Life Cycle Assessment of microtubular solid oxide fuel cell based auxiliary power unit systems for recreational vehicles

This paper investigates the potential environmental impacts of an auxiliary power unit (APU) system, based on microtubular solid oxide fuel cell (mSOFC) fed by liquefied propane gas (LPG), built to provide energy to the leisure battery of a recreational vehicle (RV). In addition, a comparison between the proposed APU system and a conventional system is presented. The work presents an analysis of the different environmental impacts regarding the proposed design and manufacturing method. The Life Cycle Assessment (LCA) methodology following ISO 14040-44.approach has been adopted for the analysis as it enables a holistic view of the environmental behaviour of the studied system. LCA is a methodology to assess each and every impact associated along the whole value chain of a process or product.

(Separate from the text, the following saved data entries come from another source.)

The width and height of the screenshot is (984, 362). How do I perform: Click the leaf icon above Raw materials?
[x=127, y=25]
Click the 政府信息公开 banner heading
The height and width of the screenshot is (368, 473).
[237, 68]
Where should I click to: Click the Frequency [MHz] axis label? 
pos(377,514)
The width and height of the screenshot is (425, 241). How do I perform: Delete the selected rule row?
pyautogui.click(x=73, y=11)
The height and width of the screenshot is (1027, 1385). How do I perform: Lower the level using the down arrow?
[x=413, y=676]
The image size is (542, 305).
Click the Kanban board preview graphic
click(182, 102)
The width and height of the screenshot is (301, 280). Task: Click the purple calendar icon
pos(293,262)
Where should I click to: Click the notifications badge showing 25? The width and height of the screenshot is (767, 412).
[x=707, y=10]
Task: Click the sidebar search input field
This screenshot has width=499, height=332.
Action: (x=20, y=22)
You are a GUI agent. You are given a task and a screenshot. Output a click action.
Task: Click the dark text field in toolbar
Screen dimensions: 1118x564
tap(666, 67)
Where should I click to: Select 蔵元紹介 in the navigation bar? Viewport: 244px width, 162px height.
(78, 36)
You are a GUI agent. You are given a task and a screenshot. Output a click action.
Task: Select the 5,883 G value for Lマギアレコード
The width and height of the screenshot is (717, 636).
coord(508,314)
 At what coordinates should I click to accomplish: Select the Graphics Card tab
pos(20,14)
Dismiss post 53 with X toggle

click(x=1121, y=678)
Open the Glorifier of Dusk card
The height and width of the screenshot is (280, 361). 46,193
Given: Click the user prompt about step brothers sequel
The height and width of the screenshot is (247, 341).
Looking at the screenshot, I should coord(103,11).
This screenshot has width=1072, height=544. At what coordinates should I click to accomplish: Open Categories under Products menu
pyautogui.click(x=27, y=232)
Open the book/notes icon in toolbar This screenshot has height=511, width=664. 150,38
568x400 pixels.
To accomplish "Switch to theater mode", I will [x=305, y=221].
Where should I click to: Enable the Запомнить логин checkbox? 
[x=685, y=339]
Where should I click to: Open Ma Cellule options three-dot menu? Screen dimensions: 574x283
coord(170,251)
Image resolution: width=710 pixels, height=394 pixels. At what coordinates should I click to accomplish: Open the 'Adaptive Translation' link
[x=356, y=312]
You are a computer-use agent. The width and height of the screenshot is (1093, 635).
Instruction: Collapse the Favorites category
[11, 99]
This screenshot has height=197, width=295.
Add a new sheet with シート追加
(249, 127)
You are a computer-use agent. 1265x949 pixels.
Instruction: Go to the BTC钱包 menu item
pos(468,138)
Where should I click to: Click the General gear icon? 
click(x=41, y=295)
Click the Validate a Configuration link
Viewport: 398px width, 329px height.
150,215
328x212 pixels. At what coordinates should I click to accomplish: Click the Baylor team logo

This assessment based on the entire life cycle of the system, from the raw materials production to the final disposal has been performed. For this purpose, an extensive data collection focusing on resources consumption (energy and materials) and emissions has been executed to ensure that all the life cycle stages are properly characterized. The results disclose that the production of the APU system is the main source of the environmental impacts. Specifically, for Global Warming Potential (GWP) indicator, the production phase contributes to 54% to the overall value for this impact category. Detailed comparative analysis of different fabrication approaches reveal that the environmental impact can be minimised and is diminish in any case when compared to conventional APU systems (reduction of 45% CO2 equivalent emissions and 88% Primary Energy consumption compared to conventional Diesel APU systems) Results highlighted that the replacement of silver wires by the lanthanum chromium material could reduce significantly the non-fossil Abiotic Depletion Potential impact (88% reduction) and the Marine Toxicity Potential impact (18% reduction). For cutting down the GWP and the primary energy impacts it should be applied a global reduction of the energy consumed in the manufacturing and an improving in the system efficiency. (C) 2017 Elsevier Ltd. All rights reserved.